**MATERIAL FOR THE TASK**

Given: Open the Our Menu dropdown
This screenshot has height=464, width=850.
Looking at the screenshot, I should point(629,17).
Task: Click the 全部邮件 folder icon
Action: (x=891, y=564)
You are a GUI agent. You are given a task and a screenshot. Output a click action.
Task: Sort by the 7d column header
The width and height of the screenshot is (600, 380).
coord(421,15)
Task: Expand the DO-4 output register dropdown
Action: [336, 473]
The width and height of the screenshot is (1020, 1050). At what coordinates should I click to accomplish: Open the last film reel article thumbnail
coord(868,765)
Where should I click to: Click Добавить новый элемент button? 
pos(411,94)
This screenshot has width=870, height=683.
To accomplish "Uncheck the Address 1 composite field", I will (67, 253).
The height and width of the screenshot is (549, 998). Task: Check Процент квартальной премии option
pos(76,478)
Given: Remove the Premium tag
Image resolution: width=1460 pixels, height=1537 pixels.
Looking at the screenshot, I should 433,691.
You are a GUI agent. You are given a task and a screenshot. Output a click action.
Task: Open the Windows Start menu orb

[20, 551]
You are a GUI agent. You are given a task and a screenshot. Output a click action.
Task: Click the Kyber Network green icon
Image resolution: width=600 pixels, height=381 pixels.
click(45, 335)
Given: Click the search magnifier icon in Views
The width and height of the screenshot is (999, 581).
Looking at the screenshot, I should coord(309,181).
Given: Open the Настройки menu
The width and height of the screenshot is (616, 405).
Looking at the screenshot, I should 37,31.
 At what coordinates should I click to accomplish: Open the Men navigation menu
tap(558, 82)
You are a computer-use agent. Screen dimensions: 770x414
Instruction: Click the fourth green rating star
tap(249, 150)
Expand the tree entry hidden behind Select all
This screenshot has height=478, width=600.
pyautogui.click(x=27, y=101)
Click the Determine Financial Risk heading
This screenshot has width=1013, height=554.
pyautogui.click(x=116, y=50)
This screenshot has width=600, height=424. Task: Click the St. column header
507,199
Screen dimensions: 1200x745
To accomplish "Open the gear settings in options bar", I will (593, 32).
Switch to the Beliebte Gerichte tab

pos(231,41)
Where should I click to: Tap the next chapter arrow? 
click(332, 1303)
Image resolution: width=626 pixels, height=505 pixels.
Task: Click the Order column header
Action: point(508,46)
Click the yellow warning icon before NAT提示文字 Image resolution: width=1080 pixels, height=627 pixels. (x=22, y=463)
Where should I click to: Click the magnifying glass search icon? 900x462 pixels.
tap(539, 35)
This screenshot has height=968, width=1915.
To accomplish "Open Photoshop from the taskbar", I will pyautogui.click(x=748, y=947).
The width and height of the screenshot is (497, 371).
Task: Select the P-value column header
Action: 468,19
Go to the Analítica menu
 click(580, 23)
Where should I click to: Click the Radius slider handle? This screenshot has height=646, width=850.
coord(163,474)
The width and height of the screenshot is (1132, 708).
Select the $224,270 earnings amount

**WHAT THE TASK ASKS**
Provide an exact transcription of every entry above.

**RESPONSE TO THE EXERCISE**
Given: Open the Our Menu dropdown
This screenshot has height=464, width=850.
Looking at the screenshot, I should point(629,17).
Task: Click the 全部邮件 folder icon
Action: (x=891, y=564)
You are a GUI agent. You are given a task and a screenshot. Output a click action.
Task: Sort by the 7d column header
The width and height of the screenshot is (600, 380).
coord(421,15)
Task: Expand the DO-4 output register dropdown
Action: [336, 473]
The width and height of the screenshot is (1020, 1050). At what coordinates should I click to accomplish: Open the last film reel article thumbnail
coord(868,765)
Where should I click to: Click Добавить новый элемент button? 
pos(411,94)
This screenshot has width=870, height=683.
To accomplish "Uncheck the Address 1 composite field", I will (67, 253).
The height and width of the screenshot is (549, 998). Task: Check Процент квартальной премии option
pos(76,478)
Given: Remove the Premium tag
Image resolution: width=1460 pixels, height=1537 pixels.
Looking at the screenshot, I should 433,691.
You are a GUI agent. You are given a task and a screenshot. Output a click action.
Task: Open the Windows Start menu orb

[20, 551]
You are a GUI agent. You are given a task and a screenshot. Output a click action.
Task: Click the Kyber Network green icon
Image resolution: width=600 pixels, height=381 pixels.
click(45, 335)
Given: Click the search magnifier icon in Views
The width and height of the screenshot is (999, 581).
Looking at the screenshot, I should coord(309,181).
Given: Open the Настройки menu
The width and height of the screenshot is (616, 405).
Looking at the screenshot, I should 37,31.
 At what coordinates should I click to accomplish: Open the Men navigation menu
tap(558, 82)
You are a computer-use agent. Screen dimensions: 770x414
Instruction: Click the fourth green rating star
tap(249, 150)
Expand the tree entry hidden behind Select all
This screenshot has height=478, width=600.
pyautogui.click(x=27, y=101)
Click the Determine Financial Risk heading
This screenshot has width=1013, height=554.
pyautogui.click(x=116, y=50)
This screenshot has width=600, height=424. Task: Click the St. column header
507,199
Screen dimensions: 1200x745
To accomplish "Open the gear settings in options bar", I will (593, 32).
Switch to the Beliebte Gerichte tab

pos(231,41)
Where should I click to: Tap the next chapter arrow? 
click(332, 1303)
Image resolution: width=626 pixels, height=505 pixels.
Task: Click the Order column header
Action: point(508,46)
Click the yellow warning icon before NAT提示文字 Image resolution: width=1080 pixels, height=627 pixels. (x=22, y=463)
Where should I click to: Click the magnifying glass search icon? 900x462 pixels.
tap(539, 35)
This screenshot has height=968, width=1915.
To accomplish "Open Photoshop from the taskbar", I will pyautogui.click(x=748, y=947).
The width and height of the screenshot is (497, 371).
Task: Select the P-value column header
Action: 468,19
Go to the Analítica menu
 click(580, 23)
Where should I click to: Click the Radius slider handle? This screenshot has height=646, width=850.
coord(163,474)
The width and height of the screenshot is (1132, 708).
Select the $224,270 earnings amount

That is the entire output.